▶ [Records to process]

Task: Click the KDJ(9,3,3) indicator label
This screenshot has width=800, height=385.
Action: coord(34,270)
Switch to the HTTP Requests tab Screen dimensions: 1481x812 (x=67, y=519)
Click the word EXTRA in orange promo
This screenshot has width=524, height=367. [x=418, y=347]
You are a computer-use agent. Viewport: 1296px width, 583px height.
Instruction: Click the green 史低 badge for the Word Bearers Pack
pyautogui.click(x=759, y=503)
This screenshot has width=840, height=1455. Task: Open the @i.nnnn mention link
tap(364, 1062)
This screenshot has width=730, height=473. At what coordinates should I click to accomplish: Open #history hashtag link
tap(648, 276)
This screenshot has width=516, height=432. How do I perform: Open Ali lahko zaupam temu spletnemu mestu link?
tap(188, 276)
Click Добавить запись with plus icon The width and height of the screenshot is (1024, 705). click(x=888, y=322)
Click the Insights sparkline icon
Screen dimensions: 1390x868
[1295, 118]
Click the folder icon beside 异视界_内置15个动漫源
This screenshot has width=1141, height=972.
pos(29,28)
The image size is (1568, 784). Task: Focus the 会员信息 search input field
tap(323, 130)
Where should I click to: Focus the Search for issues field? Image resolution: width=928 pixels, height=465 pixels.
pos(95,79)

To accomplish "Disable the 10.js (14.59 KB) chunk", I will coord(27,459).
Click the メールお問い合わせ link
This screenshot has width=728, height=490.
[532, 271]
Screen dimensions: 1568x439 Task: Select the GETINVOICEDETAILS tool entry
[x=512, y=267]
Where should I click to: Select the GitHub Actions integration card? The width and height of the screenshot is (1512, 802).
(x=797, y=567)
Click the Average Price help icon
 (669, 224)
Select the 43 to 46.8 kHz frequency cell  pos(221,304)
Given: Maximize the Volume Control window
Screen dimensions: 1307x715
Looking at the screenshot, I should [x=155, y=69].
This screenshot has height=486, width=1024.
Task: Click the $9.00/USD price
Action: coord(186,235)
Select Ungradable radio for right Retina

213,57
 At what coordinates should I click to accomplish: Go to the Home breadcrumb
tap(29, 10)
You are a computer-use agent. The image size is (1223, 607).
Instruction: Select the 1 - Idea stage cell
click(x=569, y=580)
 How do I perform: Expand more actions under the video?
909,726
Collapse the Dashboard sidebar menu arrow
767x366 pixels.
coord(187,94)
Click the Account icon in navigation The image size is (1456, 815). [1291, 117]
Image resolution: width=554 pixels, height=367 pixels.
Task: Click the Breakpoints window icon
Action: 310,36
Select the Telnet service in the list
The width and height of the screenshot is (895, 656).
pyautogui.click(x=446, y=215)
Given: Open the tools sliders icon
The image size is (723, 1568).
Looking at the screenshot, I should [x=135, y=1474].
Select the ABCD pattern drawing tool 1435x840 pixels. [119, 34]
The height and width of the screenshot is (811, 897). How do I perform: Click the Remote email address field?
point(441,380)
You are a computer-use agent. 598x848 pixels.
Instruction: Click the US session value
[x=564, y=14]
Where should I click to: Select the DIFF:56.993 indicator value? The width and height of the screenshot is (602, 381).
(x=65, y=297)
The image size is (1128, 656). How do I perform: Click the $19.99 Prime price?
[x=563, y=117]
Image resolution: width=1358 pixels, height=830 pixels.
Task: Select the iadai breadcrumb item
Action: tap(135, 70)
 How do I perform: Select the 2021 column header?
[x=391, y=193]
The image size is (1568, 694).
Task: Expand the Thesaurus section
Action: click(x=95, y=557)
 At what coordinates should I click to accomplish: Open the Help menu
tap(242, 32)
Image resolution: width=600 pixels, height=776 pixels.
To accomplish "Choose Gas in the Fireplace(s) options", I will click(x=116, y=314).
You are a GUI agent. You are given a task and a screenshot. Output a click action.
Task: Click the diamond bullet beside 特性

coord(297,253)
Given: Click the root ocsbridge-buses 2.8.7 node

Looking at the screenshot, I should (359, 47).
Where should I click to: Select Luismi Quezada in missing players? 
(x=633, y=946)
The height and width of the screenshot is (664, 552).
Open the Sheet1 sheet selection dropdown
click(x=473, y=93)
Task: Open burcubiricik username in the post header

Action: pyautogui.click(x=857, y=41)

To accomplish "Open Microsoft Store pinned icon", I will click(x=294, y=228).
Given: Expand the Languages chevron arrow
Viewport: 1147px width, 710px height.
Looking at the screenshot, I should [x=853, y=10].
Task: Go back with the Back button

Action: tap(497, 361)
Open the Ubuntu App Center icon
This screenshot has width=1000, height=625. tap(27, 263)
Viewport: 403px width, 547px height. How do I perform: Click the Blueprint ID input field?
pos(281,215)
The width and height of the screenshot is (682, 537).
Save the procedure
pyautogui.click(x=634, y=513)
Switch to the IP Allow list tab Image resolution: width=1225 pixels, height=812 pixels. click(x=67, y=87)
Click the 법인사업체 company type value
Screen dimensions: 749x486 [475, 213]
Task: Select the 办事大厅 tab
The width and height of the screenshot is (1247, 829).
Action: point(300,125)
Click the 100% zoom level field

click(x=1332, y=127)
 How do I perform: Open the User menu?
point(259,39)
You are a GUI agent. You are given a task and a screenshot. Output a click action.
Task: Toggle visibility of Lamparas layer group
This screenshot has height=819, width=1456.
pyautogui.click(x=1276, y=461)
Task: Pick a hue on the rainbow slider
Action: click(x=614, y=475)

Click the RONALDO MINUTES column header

▶ [Description of the task]
Rewrite the material above as a Markdown table with the columns "No." and "Line", one row per line, numbered in order. Leave out blank lines.

▶ [In response]
| No. | Line |
|---|---|
| 1 | Task: Click the KDJ(9,3,3) indicator label |
| 2 | This screenshot has width=800, height=385. |
| 3 | Action: coord(34,270) |
| 4 | Switch to the HTTP Requests tab Screen dimensions: 1481x812 (x=67, y=519) |
| 5 | Click the word EXTRA in orange promo |
| 6 | This screenshot has width=524, height=367. [x=418, y=347] |
| 7 | You are a computer-use agent. Viewport: 1296px width, 583px height. |
| 8 | Instruction: Click the green 史低 badge for the Word Bearers Pack |
| 9 | pyautogui.click(x=759, y=503) |
| 10 | This screenshot has width=840, height=1455. Task: Open the @i.nnnn mention link |
| 11 | tap(364, 1062) |
| 12 | This screenshot has width=730, height=473. At what coordinates should I click to accomplish: Open #history hashtag link |
| 13 | tap(648, 276) |
| 14 | This screenshot has width=516, height=432. How do I perform: Open Ali lahko zaupam temu spletnemu mestu link? |
| 15 | tap(188, 276) |
| 16 | Click Добавить запись with plus icon The width and height of the screenshot is (1024, 705). click(x=888, y=322) |
| 17 | Click the Insights sparkline icon |
| 18 | Screen dimensions: 1390x868 |
| 19 | [1295, 118] |
| 20 | Click the folder icon beside 异视界_内置15个动漫源 |
| 21 | This screenshot has width=1141, height=972. |
| 22 | pos(29,28) |
| 23 | The image size is (1568, 784). Task: Focus the 会员信息 search input field |
| 24 | tap(323, 130) |
| 25 | Where should I click to: Focus the Search for issues field? Image resolution: width=928 pixels, height=465 pixels. |
| 26 | pos(95,79) |
| 27 | To accomplish "Disable the 10.js (14.59 KB) chunk", I will coord(27,459). |
| 28 | Click the メールお問い合わせ link |
| 29 | This screenshot has width=728, height=490. |
| 30 | [532, 271] |
| 31 | Screen dimensions: 1568x439 Task: Select the GETINVOICEDETAILS tool entry |
| 32 | [x=512, y=267] |
| 33 | Where should I click to: Select the GitHub Actions integration card? The width and height of the screenshot is (1512, 802). |
| 34 | (x=797, y=567) |
| 35 | Click the Average Price help icon |
| 36 |  (669, 224) |
| 37 | Select the 43 to 46.8 kHz frequency cell  pos(221,304) |
| 38 | Given: Maximize the Volume Control window |
| 39 | Screen dimensions: 1307x715 |
| 40 | Looking at the screenshot, I should [x=155, y=69]. |
| 41 | This screenshot has height=486, width=1024. |
| 42 | Task: Click the $9.00/USD price |
| 43 | Action: coord(186,235) |
| 44 | Select Ungradable radio for right Retina |
| 45 | 213,57 |
| 46 |  At what coordinates should I click to accomplish: Go to the Home breadcrumb |
| 47 | tap(29, 10) |
| 48 | You are a computer-use agent. The image size is (1223, 607). |
| 49 | Instruction: Select the 1 - Idea stage cell |
| 50 | click(x=569, y=580) |
| 51 |  How do I perform: Expand more actions under the video? |
| 52 | 909,726 |
| 53 | Collapse the Dashboard sidebar menu arrow |
| 54 | 767x366 pixels. |
| 55 | coord(187,94) |
| 56 | Click the Account icon in navigation The image size is (1456, 815). [1291, 117] |
| 57 | Image resolution: width=554 pixels, height=367 pixels. |
| 58 | Task: Click the Breakpoints window icon |
| 59 | Action: 310,36 |
| 60 | Select the Telnet service in the list |
| 61 | The width and height of the screenshot is (895, 656). |
| 62 | pyautogui.click(x=446, y=215) |
| 63 | Given: Open the tools sliders icon |
| 64 | The image size is (723, 1568). |
| 65 | Looking at the screenshot, I should [x=135, y=1474]. |
| 66 | Select the ABCD pattern drawing tool 1435x840 pixels. [119, 34] |
| 67 | The height and width of the screenshot is (811, 897). How do I perform: Click the Remote email address field? |
| 68 | point(441,380) |
| 69 | You are a computer-use agent. 598x848 pixels. |
| 70 | Instruction: Click the US session value |
| 71 | [x=564, y=14] |
| 72 | Where should I click to: Select the DIFF:56.993 indicator value? The width and height of the screenshot is (602, 381). |
| 73 | (x=65, y=297) |
| 74 | The image size is (1128, 656). How do I perform: Click the $19.99 Prime price? |
| 75 | [x=563, y=117] |
| 76 | Image resolution: width=1358 pixels, height=830 pixels. |
| 77 | Task: Select the iadai breadcrumb item |
| 78 | Action: tap(135, 70) |
| 79 |  How do I perform: Select the 2021 column header? |
| 80 | [x=391, y=193] |
| 81 | The image size is (1568, 694). |
| 82 | Task: Expand the Thesaurus section |
| 83 | Action: click(x=95, y=557) |
| 84 |  At what coordinates should I click to accomplish: Open the Help menu |
| 85 | tap(242, 32) |
| 86 | Image resolution: width=600 pixels, height=776 pixels. |
| 87 | To accomplish "Choose Gas in the Fireplace(s) options", I will click(x=116, y=314). |
| 88 | You are a GUI agent. You are given a task and a screenshot. Output a click action. |
| 89 | Task: Click the diamond bullet beside 特性 |
| 90 | coord(297,253) |
| 91 | Given: Click the root ocsbridge-buses 2.8.7 node |
| 92 | Looking at the screenshot, I should (359, 47). |
| 93 | Where should I click to: Select Luismi Quezada in missing players?  |
| 94 | (x=633, y=946) |
| 95 | The height and width of the screenshot is (664, 552). |
| 96 | Open the Sheet1 sheet selection dropdown |
| 97 | click(x=473, y=93) |
| 98 | Task: Open burcubiricik username in the post header |
| 99 | Action: pyautogui.click(x=857, y=41) |
| 100 | To accomplish "Open Microsoft Store pinned icon", I will click(x=294, y=228). |
| 101 | Given: Expand the Languages chevron arrow |
| 102 | Viewport: 1147px width, 710px height. |
| 103 | Looking at the screenshot, I should [x=853, y=10]. |
| 104 | Task: Go back with the Back button |
| 105 | Action: tap(497, 361) |
| 106 | Open the Ubuntu App Center icon |
| 107 | This screenshot has width=1000, height=625. tap(27, 263) |
| 108 | Viewport: 403px width, 547px height. How do I perform: Click the Blueprint ID input field? |
| 109 | pos(281,215) |
| 110 | The width and height of the screenshot is (682, 537). |
| 111 | Save the procedure |
| 112 | pyautogui.click(x=634, y=513) |
| 113 | Switch to the IP Allow list tab Image resolution: width=1225 pixels, height=812 pixels. click(x=67, y=87) |
| 114 | Click the 법인사업체 company type value |
| 115 | Screen dimensions: 749x486 [475, 213] |
| 116 | Task: Select the 办事大厅 tab |
| 117 | The width and height of the screenshot is (1247, 829). |
| 118 | Action: point(300,125) |
| 119 | Click the 100% zoom level field |
| 120 | click(x=1332, y=127) |
| 121 |  How do I perform: Open the User menu? |
| 122 | point(259,39) |
| 123 | You are a GUI agent. You are given a task and a screenshot. Output a click action. |
| 124 | Task: Toggle visibility of Lamparas layer group |
| 125 | This screenshot has height=819, width=1456. |
| 126 | pyautogui.click(x=1276, y=461) |
| 127 | Task: Pick a hue on the rainbow slider |
| 128 | Action: click(x=614, y=475) |
| 129 | Click the RONALDO MINUTES column header |